ECLIPSE, Remote Desktop & The Cloud

If remote access is important to you, before we discuss various ways to access your ECLIPSE data from anywhere, we should discuss your ultimate goals. The first objective is to determine your answer to some basic questions:

  • Do you want to take advantage of the internet to interact with your patients? In the cloud, you can offer self-scheduling, intake forms, bi-directional text messaging, click-&-pay links for patient statements, an interactive patient portal, and other items that allow you & your staff to seamlessly communicate online.
  • Do you want to access ECLIPSE from anywhere using any device? Technically, you can access your Windows software anywhere from a laptop – but if you prefer iPads, browser-based software provides more flexibility.

 

If the answer to one or both of the above questions is “Yes,” consider moving from ECLIPSE to ECLIPSE EHR Cloud. Otherwise, we discuss multiple options below to access your ECLIPSE Windows data remotely:

Remote Desktop

Perhaps you should begin accessing your patient data the same way we access our own client data! We use Microsoft Windows Remote Desktop (RDP). In fact, if a sales rep in Oklahoma, a software developer in New York, or a customer service rep in Indiana need to access information about your practice, that’s how they look up your records. The server is physically located in our building in Brooksville, Florida.

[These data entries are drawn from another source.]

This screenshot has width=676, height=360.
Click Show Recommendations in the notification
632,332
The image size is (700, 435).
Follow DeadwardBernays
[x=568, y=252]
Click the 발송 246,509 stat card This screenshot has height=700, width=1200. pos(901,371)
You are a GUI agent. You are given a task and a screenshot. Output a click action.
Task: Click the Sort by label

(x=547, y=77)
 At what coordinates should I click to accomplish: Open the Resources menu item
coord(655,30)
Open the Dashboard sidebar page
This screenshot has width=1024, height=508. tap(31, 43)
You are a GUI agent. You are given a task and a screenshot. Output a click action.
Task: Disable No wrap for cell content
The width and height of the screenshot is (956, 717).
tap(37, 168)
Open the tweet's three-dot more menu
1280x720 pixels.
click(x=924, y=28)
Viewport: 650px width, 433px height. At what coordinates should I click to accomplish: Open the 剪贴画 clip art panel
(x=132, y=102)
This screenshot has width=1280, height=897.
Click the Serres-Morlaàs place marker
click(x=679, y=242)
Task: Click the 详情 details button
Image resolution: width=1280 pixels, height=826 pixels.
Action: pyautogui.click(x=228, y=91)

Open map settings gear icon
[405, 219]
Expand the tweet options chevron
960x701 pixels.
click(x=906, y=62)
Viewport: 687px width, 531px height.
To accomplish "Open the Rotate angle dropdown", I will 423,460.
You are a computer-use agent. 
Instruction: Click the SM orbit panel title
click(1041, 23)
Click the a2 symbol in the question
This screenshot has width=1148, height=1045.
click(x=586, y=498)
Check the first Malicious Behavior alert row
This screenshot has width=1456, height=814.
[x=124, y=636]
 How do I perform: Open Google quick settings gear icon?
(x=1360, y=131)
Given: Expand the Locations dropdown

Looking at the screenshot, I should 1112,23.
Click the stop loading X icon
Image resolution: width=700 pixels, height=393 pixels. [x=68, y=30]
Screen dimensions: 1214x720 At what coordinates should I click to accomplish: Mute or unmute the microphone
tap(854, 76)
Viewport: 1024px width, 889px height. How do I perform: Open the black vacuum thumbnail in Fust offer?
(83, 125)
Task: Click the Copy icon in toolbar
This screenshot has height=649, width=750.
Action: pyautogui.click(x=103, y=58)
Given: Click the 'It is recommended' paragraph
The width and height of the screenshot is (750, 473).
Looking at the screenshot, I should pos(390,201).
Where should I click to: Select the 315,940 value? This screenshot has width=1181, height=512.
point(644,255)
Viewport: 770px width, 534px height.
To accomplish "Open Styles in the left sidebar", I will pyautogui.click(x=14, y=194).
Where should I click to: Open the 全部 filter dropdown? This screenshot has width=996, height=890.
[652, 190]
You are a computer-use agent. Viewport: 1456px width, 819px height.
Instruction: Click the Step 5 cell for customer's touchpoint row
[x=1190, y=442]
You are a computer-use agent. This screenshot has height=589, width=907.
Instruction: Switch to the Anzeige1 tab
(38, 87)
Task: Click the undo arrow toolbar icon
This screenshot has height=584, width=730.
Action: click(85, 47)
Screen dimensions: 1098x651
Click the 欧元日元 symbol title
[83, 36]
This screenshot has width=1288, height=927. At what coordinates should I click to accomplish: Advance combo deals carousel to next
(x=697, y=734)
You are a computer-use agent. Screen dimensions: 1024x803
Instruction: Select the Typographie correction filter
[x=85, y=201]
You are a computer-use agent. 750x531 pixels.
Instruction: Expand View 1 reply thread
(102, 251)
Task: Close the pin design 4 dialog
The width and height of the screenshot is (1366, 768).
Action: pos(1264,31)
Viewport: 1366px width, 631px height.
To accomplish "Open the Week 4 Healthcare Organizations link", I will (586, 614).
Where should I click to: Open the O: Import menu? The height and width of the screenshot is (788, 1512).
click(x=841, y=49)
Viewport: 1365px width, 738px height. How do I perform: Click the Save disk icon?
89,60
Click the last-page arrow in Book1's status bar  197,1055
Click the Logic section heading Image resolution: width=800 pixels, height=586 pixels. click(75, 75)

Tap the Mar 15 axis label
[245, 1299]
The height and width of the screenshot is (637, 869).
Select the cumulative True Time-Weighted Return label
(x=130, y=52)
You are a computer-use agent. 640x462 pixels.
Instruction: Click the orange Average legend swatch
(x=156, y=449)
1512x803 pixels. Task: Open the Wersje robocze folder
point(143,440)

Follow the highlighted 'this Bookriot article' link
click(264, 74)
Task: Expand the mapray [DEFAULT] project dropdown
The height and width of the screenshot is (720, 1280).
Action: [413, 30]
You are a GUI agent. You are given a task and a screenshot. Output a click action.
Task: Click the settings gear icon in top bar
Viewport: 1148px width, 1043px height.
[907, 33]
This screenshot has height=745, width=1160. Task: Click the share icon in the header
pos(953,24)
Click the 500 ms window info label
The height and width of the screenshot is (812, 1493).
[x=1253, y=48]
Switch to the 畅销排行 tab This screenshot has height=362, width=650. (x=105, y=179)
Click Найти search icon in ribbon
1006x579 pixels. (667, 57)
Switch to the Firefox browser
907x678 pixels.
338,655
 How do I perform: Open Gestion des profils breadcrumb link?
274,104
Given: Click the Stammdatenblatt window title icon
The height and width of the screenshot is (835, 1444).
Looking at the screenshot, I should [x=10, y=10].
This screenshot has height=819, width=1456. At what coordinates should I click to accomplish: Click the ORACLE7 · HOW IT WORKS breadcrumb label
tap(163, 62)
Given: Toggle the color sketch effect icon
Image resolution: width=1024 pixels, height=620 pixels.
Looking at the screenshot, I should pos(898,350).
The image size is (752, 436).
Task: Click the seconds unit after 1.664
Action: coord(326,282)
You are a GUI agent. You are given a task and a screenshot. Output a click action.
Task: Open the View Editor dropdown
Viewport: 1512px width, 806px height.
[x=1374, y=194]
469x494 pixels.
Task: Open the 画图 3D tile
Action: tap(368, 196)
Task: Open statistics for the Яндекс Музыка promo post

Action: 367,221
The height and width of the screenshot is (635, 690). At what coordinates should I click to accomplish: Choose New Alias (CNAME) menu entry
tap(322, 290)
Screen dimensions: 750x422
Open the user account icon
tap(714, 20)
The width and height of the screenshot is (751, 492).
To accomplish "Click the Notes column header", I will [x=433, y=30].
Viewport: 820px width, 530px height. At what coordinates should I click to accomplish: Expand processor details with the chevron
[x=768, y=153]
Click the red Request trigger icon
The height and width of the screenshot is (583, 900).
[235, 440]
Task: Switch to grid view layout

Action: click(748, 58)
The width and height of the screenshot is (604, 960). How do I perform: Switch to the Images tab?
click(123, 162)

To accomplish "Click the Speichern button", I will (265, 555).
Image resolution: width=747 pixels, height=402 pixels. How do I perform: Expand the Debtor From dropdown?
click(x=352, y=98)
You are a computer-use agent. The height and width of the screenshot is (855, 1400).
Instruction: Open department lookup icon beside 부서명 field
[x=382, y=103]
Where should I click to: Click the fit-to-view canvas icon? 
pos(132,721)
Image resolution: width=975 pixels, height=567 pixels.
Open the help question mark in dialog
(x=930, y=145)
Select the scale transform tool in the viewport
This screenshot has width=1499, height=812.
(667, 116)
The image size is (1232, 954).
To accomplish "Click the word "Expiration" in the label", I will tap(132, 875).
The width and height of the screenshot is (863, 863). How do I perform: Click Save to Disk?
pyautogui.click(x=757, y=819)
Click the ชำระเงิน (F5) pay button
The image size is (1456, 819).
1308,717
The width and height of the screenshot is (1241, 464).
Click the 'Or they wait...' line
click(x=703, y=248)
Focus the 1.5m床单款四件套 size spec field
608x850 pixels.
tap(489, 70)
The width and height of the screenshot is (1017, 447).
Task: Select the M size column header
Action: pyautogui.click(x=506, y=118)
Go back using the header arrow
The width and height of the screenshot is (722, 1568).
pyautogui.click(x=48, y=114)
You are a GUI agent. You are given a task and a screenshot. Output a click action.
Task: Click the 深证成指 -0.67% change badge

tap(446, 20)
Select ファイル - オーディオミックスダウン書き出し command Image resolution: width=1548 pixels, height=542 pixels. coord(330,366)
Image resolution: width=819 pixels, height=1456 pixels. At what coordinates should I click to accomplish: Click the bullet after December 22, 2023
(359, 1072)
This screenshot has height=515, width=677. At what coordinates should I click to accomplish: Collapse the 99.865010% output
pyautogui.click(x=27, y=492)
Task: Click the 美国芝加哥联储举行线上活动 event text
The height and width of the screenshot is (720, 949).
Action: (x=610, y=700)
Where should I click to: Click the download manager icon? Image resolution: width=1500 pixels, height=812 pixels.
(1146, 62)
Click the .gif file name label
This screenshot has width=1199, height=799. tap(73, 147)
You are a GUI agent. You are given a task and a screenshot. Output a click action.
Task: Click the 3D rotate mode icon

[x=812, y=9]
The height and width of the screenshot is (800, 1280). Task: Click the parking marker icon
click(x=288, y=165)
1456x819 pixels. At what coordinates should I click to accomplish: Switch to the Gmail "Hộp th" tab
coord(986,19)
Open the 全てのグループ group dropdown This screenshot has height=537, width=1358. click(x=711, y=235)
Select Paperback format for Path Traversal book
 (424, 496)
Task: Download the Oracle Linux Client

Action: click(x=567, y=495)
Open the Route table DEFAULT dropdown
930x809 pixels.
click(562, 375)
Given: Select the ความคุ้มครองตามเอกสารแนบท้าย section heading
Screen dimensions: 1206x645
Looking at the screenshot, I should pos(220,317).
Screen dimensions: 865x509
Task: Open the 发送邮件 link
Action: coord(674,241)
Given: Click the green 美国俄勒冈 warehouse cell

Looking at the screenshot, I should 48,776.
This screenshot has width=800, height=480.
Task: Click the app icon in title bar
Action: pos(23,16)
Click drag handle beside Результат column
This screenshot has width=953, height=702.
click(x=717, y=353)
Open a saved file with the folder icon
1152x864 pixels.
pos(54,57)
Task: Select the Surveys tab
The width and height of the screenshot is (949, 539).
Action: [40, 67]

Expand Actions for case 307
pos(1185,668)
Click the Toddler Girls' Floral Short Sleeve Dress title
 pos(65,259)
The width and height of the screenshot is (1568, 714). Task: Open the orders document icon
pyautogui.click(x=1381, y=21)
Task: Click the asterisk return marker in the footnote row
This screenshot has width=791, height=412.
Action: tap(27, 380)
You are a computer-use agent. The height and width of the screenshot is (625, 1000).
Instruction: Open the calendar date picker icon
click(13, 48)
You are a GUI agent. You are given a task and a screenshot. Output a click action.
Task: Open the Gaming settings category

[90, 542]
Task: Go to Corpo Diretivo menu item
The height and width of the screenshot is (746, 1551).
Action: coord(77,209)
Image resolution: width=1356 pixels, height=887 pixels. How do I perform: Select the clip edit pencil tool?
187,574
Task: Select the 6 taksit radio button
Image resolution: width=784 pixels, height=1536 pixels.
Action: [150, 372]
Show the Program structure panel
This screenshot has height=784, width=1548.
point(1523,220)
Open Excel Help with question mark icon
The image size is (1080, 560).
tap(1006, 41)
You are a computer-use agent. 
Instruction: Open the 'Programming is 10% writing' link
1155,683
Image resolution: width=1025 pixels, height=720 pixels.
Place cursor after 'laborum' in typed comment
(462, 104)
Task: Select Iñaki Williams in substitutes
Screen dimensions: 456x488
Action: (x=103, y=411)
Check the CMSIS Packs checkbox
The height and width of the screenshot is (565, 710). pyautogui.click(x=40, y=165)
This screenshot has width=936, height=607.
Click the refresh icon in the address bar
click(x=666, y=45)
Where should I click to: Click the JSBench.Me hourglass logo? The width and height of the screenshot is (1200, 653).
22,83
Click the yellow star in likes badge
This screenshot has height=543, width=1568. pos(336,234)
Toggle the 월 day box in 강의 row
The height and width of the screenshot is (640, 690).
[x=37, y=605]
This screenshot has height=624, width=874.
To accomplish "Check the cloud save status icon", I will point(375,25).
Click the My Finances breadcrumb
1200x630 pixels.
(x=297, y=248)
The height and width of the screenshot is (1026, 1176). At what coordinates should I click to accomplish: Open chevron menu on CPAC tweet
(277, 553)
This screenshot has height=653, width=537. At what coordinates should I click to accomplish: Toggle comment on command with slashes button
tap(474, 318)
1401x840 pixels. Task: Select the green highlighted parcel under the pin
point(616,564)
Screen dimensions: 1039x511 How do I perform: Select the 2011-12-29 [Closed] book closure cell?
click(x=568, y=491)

  • Remote Desktop allows you to access your own office server across the internet from virtually any computer (Windows, Mac , Android, iPad) anywhere — which means you *are* in the cloud!
  • Remote Desktop is very fast. Why? Two basic reasons:
    1. First, the only information that moves back & forth is the screen image & your keyboard or mouse input. You’re not moving data back & forth between a remote cloud server & your computer.
    2. Next, Remote Desktop is only limited by your connection speed. When you use software hosted in the cloud (on a remote server), you’re sharing that server and subject to its bandwidth limitations. What does that mean? You’re sharing that cloud server with lots of other people during the day. And all of you want data from it simultaneously! Also, your local network speed is likely to be much, much faster than your internet connection.
  • Remote Desktop is not a typical hacking target (see more about this below). Server farms & large, shared remote databases present front & center targets to hackers… and the results are in the news with great regularity. In fact, it’s no longer news when a large healthcare entity gets hacked — but the HIPAA fines are real enough.
  • Remote Desktop is much less expensive to own & run in the long run.
  • None of this would have any impact on your ECLIPSE fees. If you have further questions, please call 352.488.0081 & speak with the Help Desk.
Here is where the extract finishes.